Taken together, viewing and producing movies provide a powerful method in engaging students and promoting learning.

Undergraduate/Graduate classes

At the University of Memphis I have taught senior undergraduate/graduate level classes in Physical Hydrogeology and Physical Climatology. I have also developed in collaboration with Dr. David Dye a course combining archeology and paleoclimatology called "Climate and the Fate of Civilizations". My objective in these classes is to teach the subject matter in a way that trains students to use quantitative and qualitative skills and methods of scientists.

A major challenge in the Hydrogeology and Climatology classes is that the students taking them come from a variety of backgrounds inside and outside the department. To facilitate these differences and maximize individual learning, a large fraction of student grade in these classes is based on the development of epistemological skills using individual and group projects.
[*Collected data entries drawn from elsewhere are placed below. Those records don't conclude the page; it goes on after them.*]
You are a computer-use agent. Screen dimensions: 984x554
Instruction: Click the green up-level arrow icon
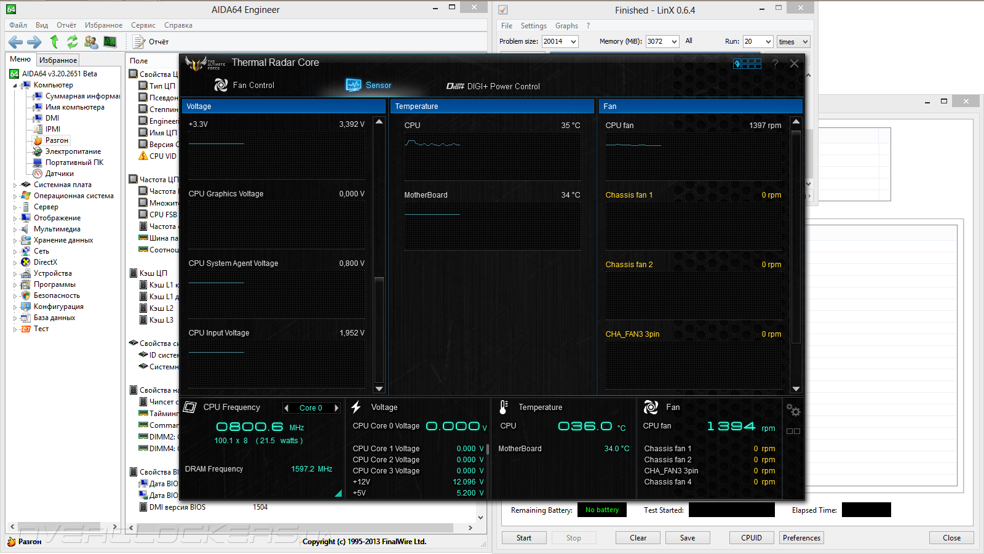point(54,42)
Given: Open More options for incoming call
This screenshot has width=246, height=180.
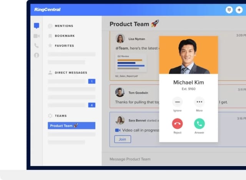Looking at the screenshot, I should [199, 102].
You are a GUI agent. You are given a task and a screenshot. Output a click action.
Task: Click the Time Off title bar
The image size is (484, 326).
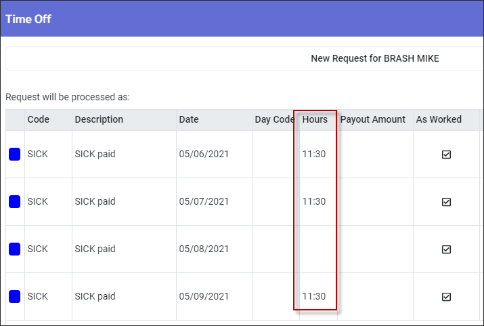tap(242, 19)
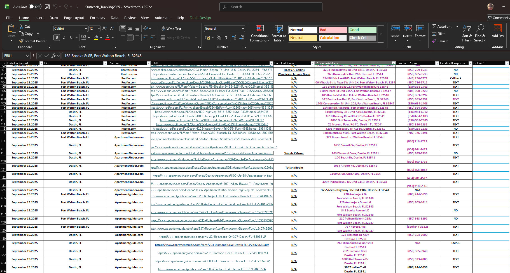The width and height of the screenshot is (510, 273).
Task: Click the Search box in title bar
Action: click(x=271, y=7)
I require that students find and analyze data from experiments, online sources and the literature, as part of exercises designed to enable them to develop and test hypotheses. By restricting project topics to a central theme for each semester, students can more effectively share their projects while maximizing the use of their own prior expertise.
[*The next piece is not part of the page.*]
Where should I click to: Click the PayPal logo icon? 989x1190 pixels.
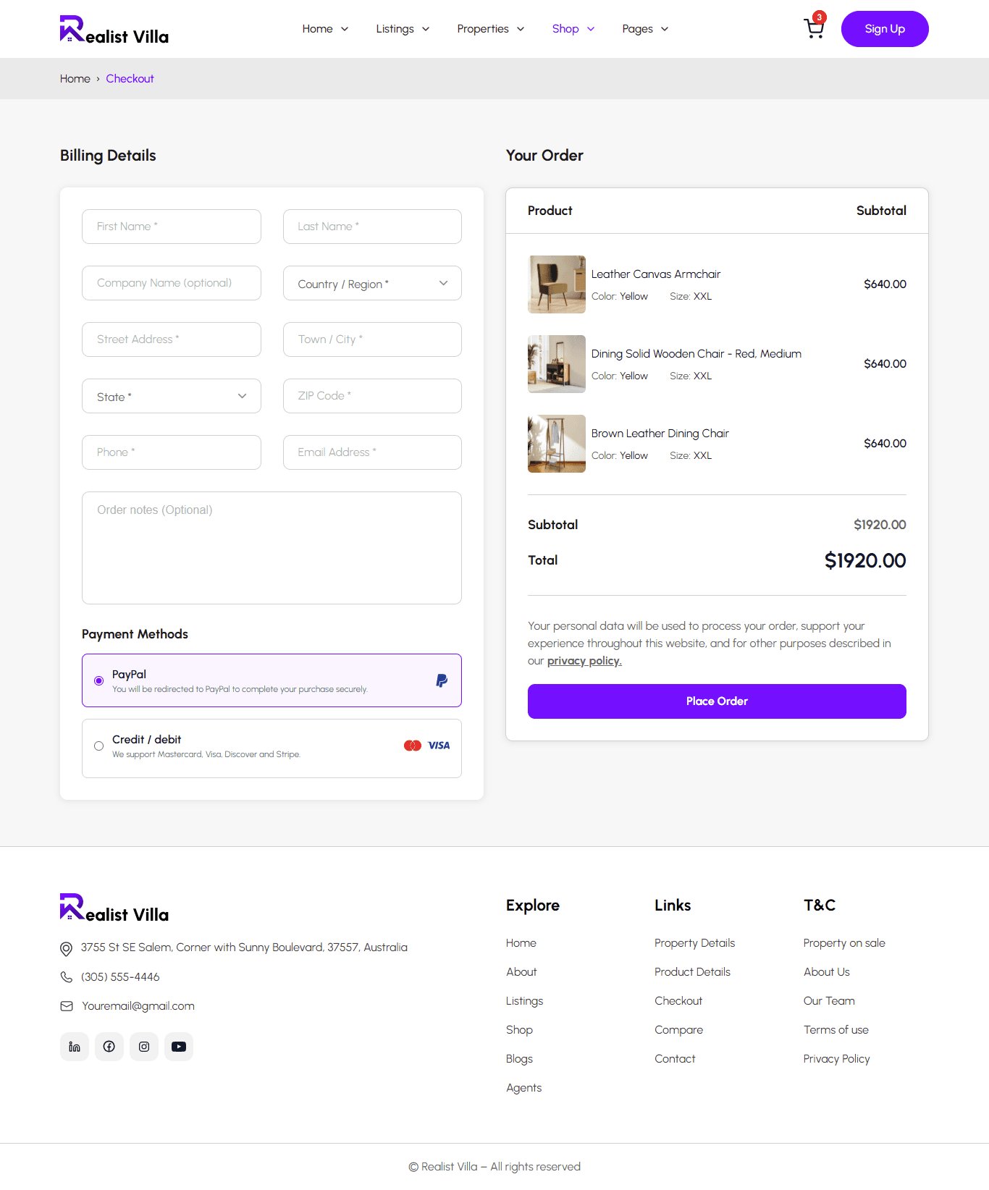click(442, 680)
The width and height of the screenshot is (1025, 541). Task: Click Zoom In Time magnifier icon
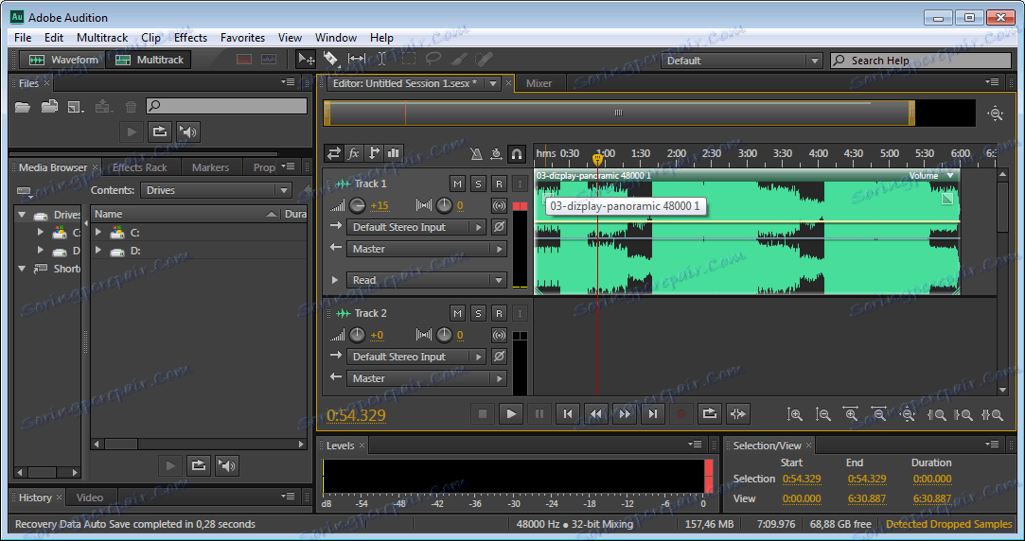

In the class on Climate and the Fate of Civilizations the focus was on how paleoclimatic change influenced the rise and fall of pre-historic civilizations. Created in the fall of 2006, this was the first non-quantitative upper level class I had taught. In keeping with my philosophy of active learning, my focus was on eliciting classroom discussion based on assigned readings. Students bore the burden of contrasting hypotheses while the instructors used their expertise to help answer the broad range of factual questions that arose. This theme of encouraging argument and discussion was ultimately assessed using a peer-review process for the final paper.

Graduate Level: Introduction to Modeling in the Earth Sciences

With the growing use of numerical models in the Earth Sciences in general and my own research in particular, it was important for me to create a class that could provide a basic understanding of modeling methods and techniques. Even more than in my quantitative upper-level undergraduate/graduate classes, this class is oriented around projects. The ultimate goals are to enable students to create basic examples of the broadly different types of physical and behavioral models, and finally to create and calibrate a computer model applicable to a topic in their field. Given the broad range of student backgrounds, students work on a wide variety of modeling types and subjects. As a result, this class has proven as exciting for me as for the students. The course outline and student projects from the last iteration of the class can be found on the class website (http://lurbano-5.memphis.edu/GeoMod/index.php/Introduction_to_Modeling).

Conclusions

The University of Memphis has allowed me the opportunity to develop and expand on a large variety of teaching techniques in a variety of university settings. I now employ a broad and growing range of techniques that tend to emphasize the development and application of new technology to achieving learning goals. I also tend to be extremely flexible with their application since my ultimate objective is to help every student learn. I believe these teaching techniques, the addition of the new class on numerical modeling, the incorporation of interdisciplinary themes into my classes and my flexibility in teaching classes under the different disciplines have substantially improved the Department of Earth Sciences' graduate and undergraduate programs.

References

Bransford, J., Brown, A., and Cocking, R. (eds), 2000. How People Learn: Brain, Mind, Experience, and School, Commission on Behavioral and Social Sciences and Education (CBASSE), National Academies Press, Washington.

Climatic Regions Lab (2007). Relating climatographs to synoptic climatology, http://lurbano-5.memphis.edu/Classes/index.php/Climatic_Regions_Lab (accessed July 2007).

Gee, J.P., 2003, What video games have to teach us about learning and literacy, Palgrave MacMillan, New York.

Urbano, L., and Houghton, J., 2006. An Interactive Computer Model for Coriolis Demonstrations, Journal of Geoscience Education, 54, no. 1 pg. 54-60.